In the poem, the speaker is looking out the window at Dover Beach by night. The title and first stanza of the poem describe this setting. It is a calm night. The coast of France is visible across the channel; the famous white cliffs of Dover are "glimmering and vast;" the scene is "tranquil." A reference to "the moon-blanched land" lets us know that the moon is full or nearly full.
This is a time and place that would fill most people with a sense of well-being. They might find it calm, beautiful, or romantic. But surprisingly, that is not what the speaker takes from this particular time and place. Instead, it reminds him of "the turgid ebb and flow/Of human misery." By the end of the poem, after thinking about the desolateness of the human experience, he has almost descended into nihilism.

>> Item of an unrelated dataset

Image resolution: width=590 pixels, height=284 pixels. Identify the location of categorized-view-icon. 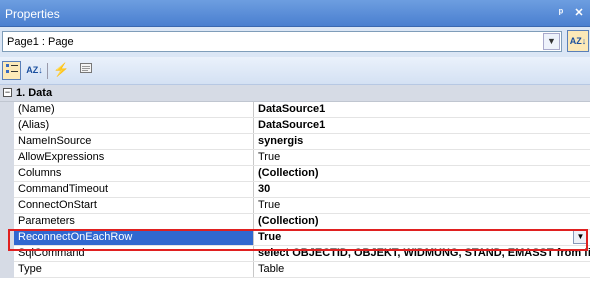
(12, 70).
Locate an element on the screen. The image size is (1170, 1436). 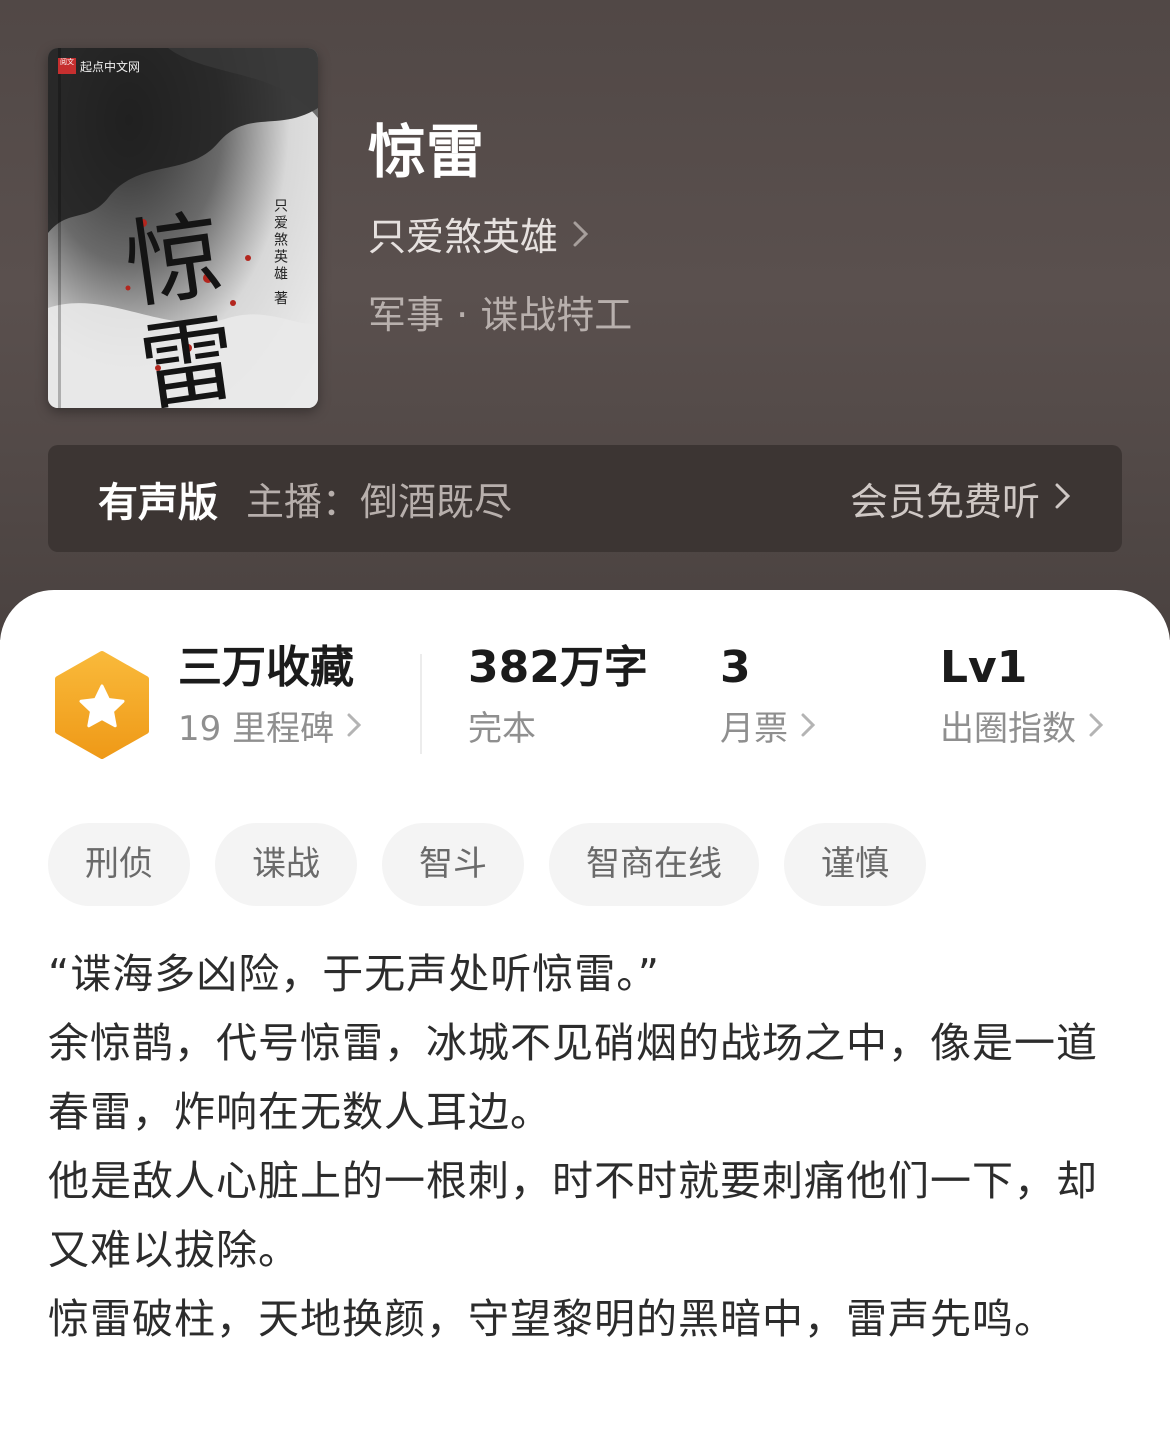
milestone-label: 19 里程碑 is located at coordinates (256, 729).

Apart from the obvious inference that the speaker brings some of his own despairing mood to the beautiful scene, the thing that seems to set his thoughts on their dark path is the "grating roar/Of pebbles which the waves draw back and fling,/At their return, up the high strand." Apparently he is close enough to the beach to hear this sound. If he were only able to see the beautiful scene, perhaps it would give a peaceful impression. But the sound of the pebbles, which is jarring, somewhat irregular, and relentless, is a rude reminder of the realities of a beach (the sea is rough with things and people), and so, of the realities of life. It may be a case of a beautiful scene being ruined by a little too much detail.